而 RAID1,RAID456, RAID10 等对不同大小的磁盘只能使用最小的磁盘的容量作为公共的大小,多余的部分被浪费掉。

配置共享的热备盘

mdadm程序是允许多个RAID组共享冗余磁盘的。例如有 /dev/md0 和 /dev/md1 两个阵列,在创建时 /dev/md0 里面有一个热备磁盘,而 /dev/md1 没有热备磁盘。我们只要在 /etc/mdadm.conf 中配置两个阵列使用相同的 spare-group 组。

[root@fc5 mdadm-2.6.3]# cat /etc/mdadm.conf
DEVICE /dev/sdb /dev/sdc /dev/sdd /dev/sde /dev/sdf /dev/sdg /dev/sdh /dev/sdi /dev/sdj /dev/sdk
ARRAY /dev/md1 level=raid0 num-devices=3 spare-group=sparedisks
    UUID=dcff6ec9:53c4c668:58b81af9:ef71989d
ARRAY /dev/md0 level=raid10 num-devices=6 spare-group=sparedisks 
    UUID=0cabc5e5:842d4baa:e3f6261b:a17a477a

并运行 mdadm 的监控(monitor)模式命令。当 /dev/md1 阵列中的一个磁盘 /dev/sdi 失效时,mdadm 会自动从 /dev/md0 组中上移走 spare 磁盘,并加入 /dev/md1 中。

可分区的 RAID 设备

MD 设备支持两种块设备:一种是不可分区类型的名字是 md 设备,主设备号是 9,另一种是可分区的名字是 mdp 设备,mdp 的主设备号是动态分配的,一个 mdp 设备最多能支持 63 个分区。查看 /proc/devices 信息能看到 mdp 的主设备号,查询 /proc/partitions 信息能看到 md 和 mdp 设备的主设备号和从设备号。
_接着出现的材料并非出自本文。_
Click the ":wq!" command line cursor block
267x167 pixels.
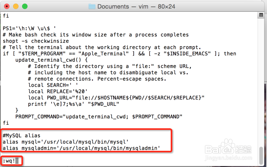click(17, 161)
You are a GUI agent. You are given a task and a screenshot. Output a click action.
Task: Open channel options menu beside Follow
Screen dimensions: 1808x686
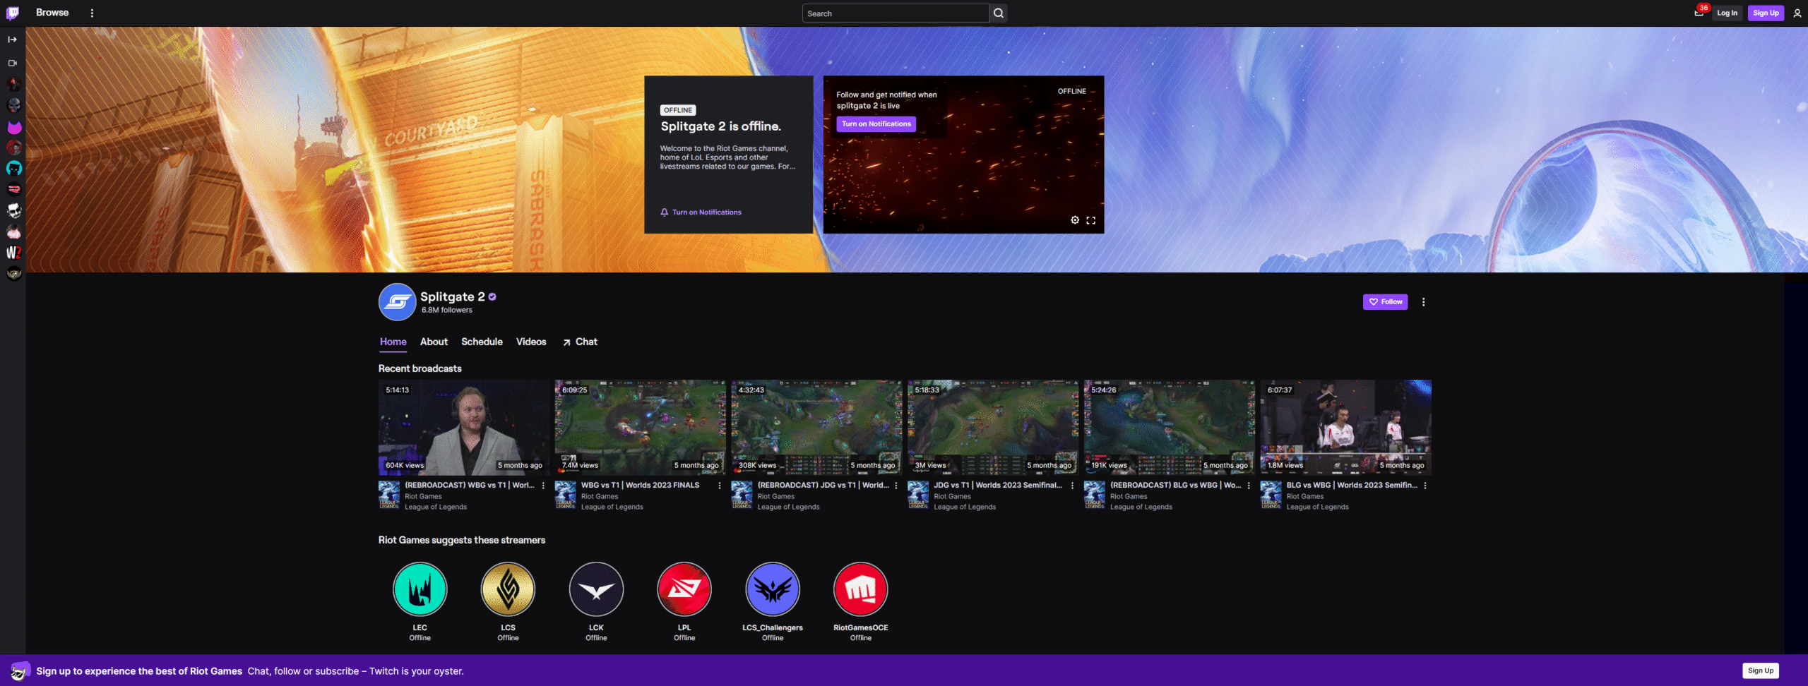[1423, 301]
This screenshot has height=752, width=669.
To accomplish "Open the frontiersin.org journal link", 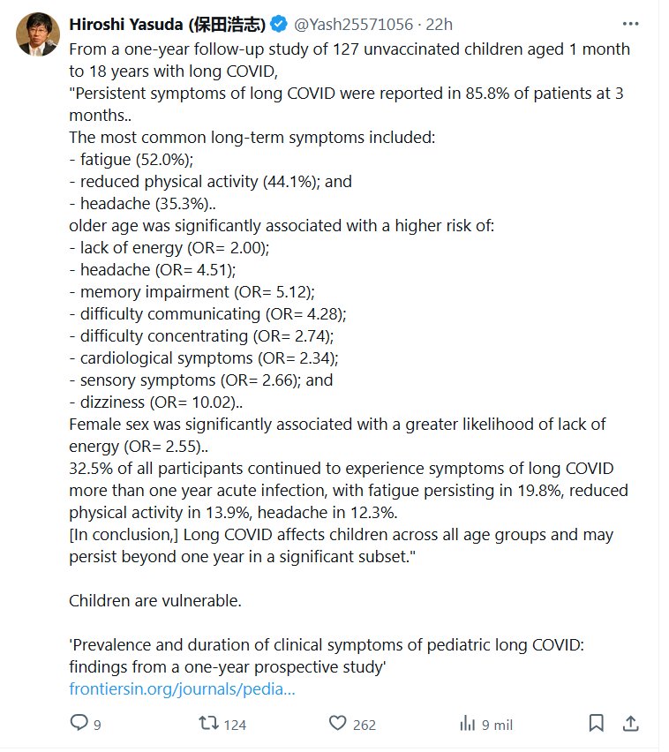I will tap(182, 688).
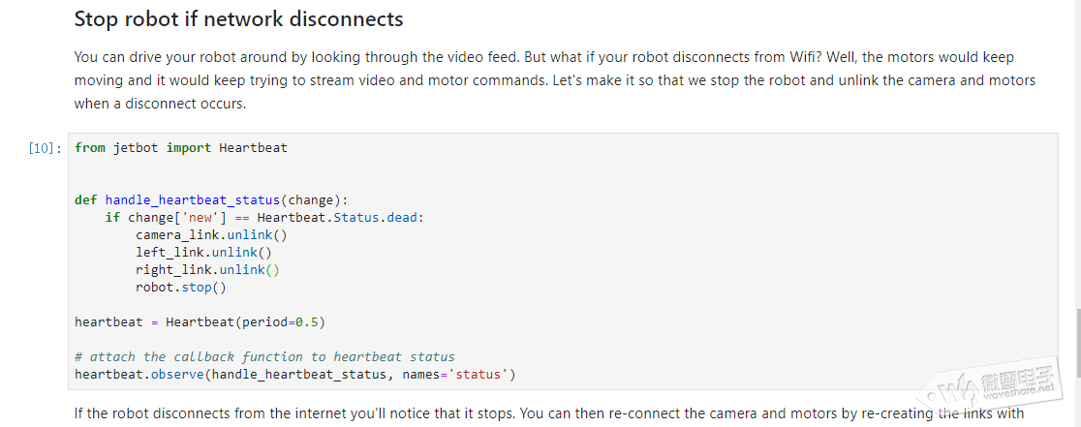Click the intro paragraph about Wifi disconnects
The width and height of the screenshot is (1081, 427).
tap(554, 80)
[root@fc5 mdadm-2.6.3]# cat /proc/devices | grep md
1 ramdisk
9 md
253 mdp
[root@fc5 mdadm-2.6.3]# cat /proc/partitions | grep md
   9     1    2096896 md1
 253     0    5242560 md_d0
 253     1    1000002 md_d0p1
 253     2    1000002 md_d0p2

如果想对支持分区的 MD 设备(Partitionable raid array)进行分区,需要在创建时使用 /dev/md_d0 来替代前面的 /dev/md0。创建阵列是通过 --auto=mdp (或者其缩写 -ap) 参数指定。

[root@fc5 mdadm-2.6.3]#./mdadm -Cv --auto=mdp /dev/md_d0 -l5 -n6 /dev/sd[b-g] -x1 /dev/sdh

创建危急的阵列设备

To create a "degraded" array in which some devices are missing, simply give the word "missing" in place of a device name. This will cause mdadm to leave the corresponding slot in the array empty.
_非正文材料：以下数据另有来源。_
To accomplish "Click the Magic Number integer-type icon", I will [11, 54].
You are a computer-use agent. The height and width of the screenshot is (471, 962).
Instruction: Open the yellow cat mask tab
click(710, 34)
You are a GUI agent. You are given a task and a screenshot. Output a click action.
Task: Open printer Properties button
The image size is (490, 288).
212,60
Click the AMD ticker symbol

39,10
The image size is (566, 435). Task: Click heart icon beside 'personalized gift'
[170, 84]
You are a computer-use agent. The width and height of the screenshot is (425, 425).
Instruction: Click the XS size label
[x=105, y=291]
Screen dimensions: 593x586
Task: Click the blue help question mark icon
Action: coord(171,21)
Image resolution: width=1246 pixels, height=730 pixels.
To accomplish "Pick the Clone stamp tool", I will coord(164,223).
For a RAID4 or RAID5 array at most one slot can be "missing";

For a RAID6 array at most two slots;

For a RAID1 array, only one real device needs to be given. All of the others can be "missing".
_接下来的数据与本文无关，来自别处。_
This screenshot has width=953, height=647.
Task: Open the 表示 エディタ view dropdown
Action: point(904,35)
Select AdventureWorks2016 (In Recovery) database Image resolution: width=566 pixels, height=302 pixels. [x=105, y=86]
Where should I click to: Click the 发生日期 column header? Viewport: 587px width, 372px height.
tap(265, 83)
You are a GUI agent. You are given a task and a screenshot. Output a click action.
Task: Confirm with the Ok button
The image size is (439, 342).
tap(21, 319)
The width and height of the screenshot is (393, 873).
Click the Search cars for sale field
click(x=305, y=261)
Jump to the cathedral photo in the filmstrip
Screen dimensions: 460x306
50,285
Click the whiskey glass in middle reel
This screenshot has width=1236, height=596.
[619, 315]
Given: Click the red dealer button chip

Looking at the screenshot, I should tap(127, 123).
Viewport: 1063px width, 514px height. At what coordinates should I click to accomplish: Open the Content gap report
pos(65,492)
ignoring sdX as it reports sdY as failed

What happened is that some disks of the raid failed. They were ejected. This happens. But the raid won't be assembled anymore if the failed disks are first on the mdadm assemble command line. Because for some reason, mdadm does not check what most disks say, but what the first disks say.

重启后 assemble 阵列为 md127 的问题

For version 1.2 superblocks, the preferred way to create arrays is by using a name instead of a number.

For example, if the array is your home partition, then creating the array with the option --name=home will cause the array to be assembled with a random device number (which is what you are seeing now, when an array doesn't have an assigned number we start at 127 and count backwards), but there will be a symlink in /dev/md/ that points to whatever number was used to assemble the array.

The symlink in /dev/md/ will be whatever is in the name field of the superblock. So in this example, you would have /dev/md/home that would point to /dev/md127 and the preferred method of use would be to access the device via the /dev/md/home entry.

A final note

mdadm will also check the homehost entry in the superblock and if it doesn't match either the system hostname or the HOSTNAME entry in mdadm.conf, then it will get assembled with a number postfix, so /dev/md/home might get assembled as /dev/md/home_0.

To turn this behavior off you either need to have a HOMEHOST entry in mdadm.conf that matches the homehost portion of the raid superblock or you need to have HOMEHOST in the mdadm.conf file.